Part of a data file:
************

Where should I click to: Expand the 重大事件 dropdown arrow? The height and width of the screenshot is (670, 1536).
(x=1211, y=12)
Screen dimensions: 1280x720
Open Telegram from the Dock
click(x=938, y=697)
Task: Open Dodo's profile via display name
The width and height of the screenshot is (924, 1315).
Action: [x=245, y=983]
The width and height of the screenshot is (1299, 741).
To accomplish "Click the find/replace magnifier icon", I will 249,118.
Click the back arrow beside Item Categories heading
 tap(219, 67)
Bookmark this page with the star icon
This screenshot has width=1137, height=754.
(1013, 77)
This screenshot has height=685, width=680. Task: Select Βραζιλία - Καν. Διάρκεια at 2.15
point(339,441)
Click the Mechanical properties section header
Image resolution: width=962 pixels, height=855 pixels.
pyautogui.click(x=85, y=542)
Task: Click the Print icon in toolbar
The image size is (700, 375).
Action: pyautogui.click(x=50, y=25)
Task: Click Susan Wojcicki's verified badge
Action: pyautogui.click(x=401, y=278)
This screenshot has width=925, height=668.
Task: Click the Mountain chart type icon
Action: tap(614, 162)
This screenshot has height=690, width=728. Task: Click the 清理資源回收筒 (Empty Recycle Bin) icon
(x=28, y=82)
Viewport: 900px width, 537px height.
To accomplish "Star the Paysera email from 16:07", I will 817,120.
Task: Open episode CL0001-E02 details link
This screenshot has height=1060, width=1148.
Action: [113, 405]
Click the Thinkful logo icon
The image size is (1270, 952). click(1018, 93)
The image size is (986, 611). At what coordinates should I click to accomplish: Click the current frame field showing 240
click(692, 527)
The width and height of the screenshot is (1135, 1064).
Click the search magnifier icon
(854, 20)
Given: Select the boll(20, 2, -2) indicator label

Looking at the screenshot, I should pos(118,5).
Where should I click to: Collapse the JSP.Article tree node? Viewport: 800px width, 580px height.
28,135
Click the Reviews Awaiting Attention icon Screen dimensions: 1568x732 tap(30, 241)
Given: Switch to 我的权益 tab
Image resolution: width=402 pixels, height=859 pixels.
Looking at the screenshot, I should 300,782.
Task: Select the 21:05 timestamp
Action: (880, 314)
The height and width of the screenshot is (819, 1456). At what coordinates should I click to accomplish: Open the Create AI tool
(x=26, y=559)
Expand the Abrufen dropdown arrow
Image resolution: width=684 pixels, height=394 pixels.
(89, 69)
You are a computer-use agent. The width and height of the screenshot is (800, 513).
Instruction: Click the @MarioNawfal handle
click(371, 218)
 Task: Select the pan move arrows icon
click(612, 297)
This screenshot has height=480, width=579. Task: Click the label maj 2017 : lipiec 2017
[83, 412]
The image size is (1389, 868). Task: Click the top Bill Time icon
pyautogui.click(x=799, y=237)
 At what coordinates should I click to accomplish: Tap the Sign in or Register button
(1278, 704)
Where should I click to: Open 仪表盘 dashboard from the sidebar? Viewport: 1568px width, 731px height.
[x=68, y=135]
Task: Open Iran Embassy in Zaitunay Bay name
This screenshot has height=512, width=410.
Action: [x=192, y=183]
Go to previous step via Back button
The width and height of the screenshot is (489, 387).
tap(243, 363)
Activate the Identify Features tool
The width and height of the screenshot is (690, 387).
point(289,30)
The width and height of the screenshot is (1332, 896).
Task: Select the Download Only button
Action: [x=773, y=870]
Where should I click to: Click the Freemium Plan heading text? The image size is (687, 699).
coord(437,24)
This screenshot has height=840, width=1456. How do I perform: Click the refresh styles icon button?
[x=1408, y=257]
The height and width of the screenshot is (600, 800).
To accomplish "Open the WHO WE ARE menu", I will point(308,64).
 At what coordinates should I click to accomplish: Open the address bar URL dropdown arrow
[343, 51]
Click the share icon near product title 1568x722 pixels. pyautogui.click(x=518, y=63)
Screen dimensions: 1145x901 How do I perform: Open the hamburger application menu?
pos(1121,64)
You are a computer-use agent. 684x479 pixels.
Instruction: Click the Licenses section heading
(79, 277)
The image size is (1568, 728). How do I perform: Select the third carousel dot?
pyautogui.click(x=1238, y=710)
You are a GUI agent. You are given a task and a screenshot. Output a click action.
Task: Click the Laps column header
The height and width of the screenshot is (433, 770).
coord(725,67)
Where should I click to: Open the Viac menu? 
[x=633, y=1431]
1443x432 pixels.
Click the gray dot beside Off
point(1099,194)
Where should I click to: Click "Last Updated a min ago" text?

************

Turn the lines above into a numbered list, leaving out any blank lines.

1. Where should I click to: Expand the 重大事件 dropdown arrow? The height and width of the screenshot is (670, 1536).
2. (x=1211, y=12)
3. Screen dimensions: 1280x720
4. Open Telegram from the Dock
5. click(x=938, y=697)
6. Task: Open Dodo's profile via display name
7. The width and height of the screenshot is (924, 1315).
8. Action: [x=245, y=983]
9. The width and height of the screenshot is (1299, 741).
10. To accomplish "Click the find/replace magnifier icon", I will 249,118.
11. Click the back arrow beside Item Categories heading
12.  tap(219, 67)
13. Bookmark this page with the star icon
14. This screenshot has width=1137, height=754.
15. (1013, 77)
16. This screenshot has height=685, width=680. Task: Select Βραζιλία - Καν. Διάρκεια at 2.15
17. point(339,441)
18. Click the Mechanical properties section header
19. Image resolution: width=962 pixels, height=855 pixels.
20. pyautogui.click(x=85, y=542)
21. Task: Click the Print icon in toolbar
22. The image size is (700, 375).
23. Action: pyautogui.click(x=50, y=25)
24. Task: Click Susan Wojcicki's verified badge
25. Action: pyautogui.click(x=401, y=278)
26. This screenshot has width=925, height=668.
27. Task: Click the Mountain chart type icon
28. Action: tap(614, 162)
29. This screenshot has height=690, width=728. Task: Click the 清理資源回收筒 (Empty Recycle Bin) icon
30. (x=28, y=82)
31. Viewport: 900px width, 537px height.
32. To accomplish "Star the Paysera email from 16:07", I will 817,120.
33. Task: Open episode CL0001-E02 details link
34. This screenshot has height=1060, width=1148.
35. Action: [113, 405]
36. Click the Thinkful logo icon
37. The image size is (1270, 952). click(1018, 93)
38. The image size is (986, 611). At what coordinates should I click to accomplish: Click the current frame field showing 240
39. click(692, 527)
40. The width and height of the screenshot is (1135, 1064).
41. Click the search magnifier icon
42. (854, 20)
43. Given: Select the boll(20, 2, -2) indicator label
44. Looking at the screenshot, I should pos(118,5).
45. Where should I click to: Collapse the JSP.Article tree node? Viewport: 800px width, 580px height.
46. 28,135
47. Click the Reviews Awaiting Attention icon Screen dimensions: 1568x732 tap(30, 241)
48. Given: Switch to 我的权益 tab
49. Image resolution: width=402 pixels, height=859 pixels.
50. Looking at the screenshot, I should 300,782.
51. Task: Select the 21:05 timestamp
52. Action: (880, 314)
53. The height and width of the screenshot is (819, 1456). At what coordinates should I click to accomplish: Open the Create AI tool
54. (x=26, y=559)
55. Expand the Abrufen dropdown arrow
56. Image resolution: width=684 pixels, height=394 pixels.
57. (89, 69)
58. You are a computer-use agent. The width and height of the screenshot is (800, 513).
59. Instruction: Click the @MarioNawfal handle
60. click(371, 218)
61.  Task: Select the pan move arrows icon
62. click(612, 297)
63. This screenshot has height=480, width=579. Task: Click the label maj 2017 : lipiec 2017
64. [83, 412]
65. The image size is (1389, 868). Task: Click the top Bill Time icon
66. pyautogui.click(x=799, y=237)
67.  At what coordinates should I click to accomplish: Tap the Sign in or Register button
68. (1278, 704)
69. Where should I click to: Open 仪表盘 dashboard from the sidebar? Viewport: 1568px width, 731px height.
70. [x=68, y=135]
71. Task: Open Iran Embassy in Zaitunay Bay name
72. This screenshot has height=512, width=410.
73. Action: [x=192, y=183]
74. Go to previous step via Back button
75. The width and height of the screenshot is (489, 387).
76. tap(243, 363)
77. Activate the Identify Features tool
78. The width and height of the screenshot is (690, 387).
79. point(289,30)
80. The width and height of the screenshot is (1332, 896).
81. Task: Select the Download Only button
82. Action: [x=773, y=870]
83. Where should I click to: Click the Freemium Plan heading text? The image size is (687, 699).
84. coord(437,24)
85. This screenshot has height=840, width=1456. How do I perform: Click the refresh styles icon button?
86. [x=1408, y=257]
87. The height and width of the screenshot is (600, 800).
88. To accomplish "Open the WHO WE ARE menu", I will point(308,64).
89.  At what coordinates should I click to accomplish: Open the address bar URL dropdown arrow
90. [343, 51]
91. Click the share icon near product title 1568x722 pixels. pyautogui.click(x=518, y=63)
92. Screen dimensions: 1145x901 How do I perform: Open the hamburger application menu?
93. pos(1121,64)
94. You are a computer-use agent. 684x479 pixels.
95. Instruction: Click the Licenses section heading
96. (79, 277)
97. The image size is (1568, 728). How do I perform: Select the third carousel dot?
98. pyautogui.click(x=1238, y=710)
99. You are a GUI agent. You are given a task and a screenshot. Output a click action.
100. Task: Click the Laps column header
101. The height and width of the screenshot is (433, 770).
102. coord(725,67)
103. Where should I click to: Open the Viac menu? 
104. [x=633, y=1431]
105. 1443x432 pixels.
106. Click the gray dot beside Off
107. point(1099,194)
108. Where should I click to: Click "Last Updated a min ago" text?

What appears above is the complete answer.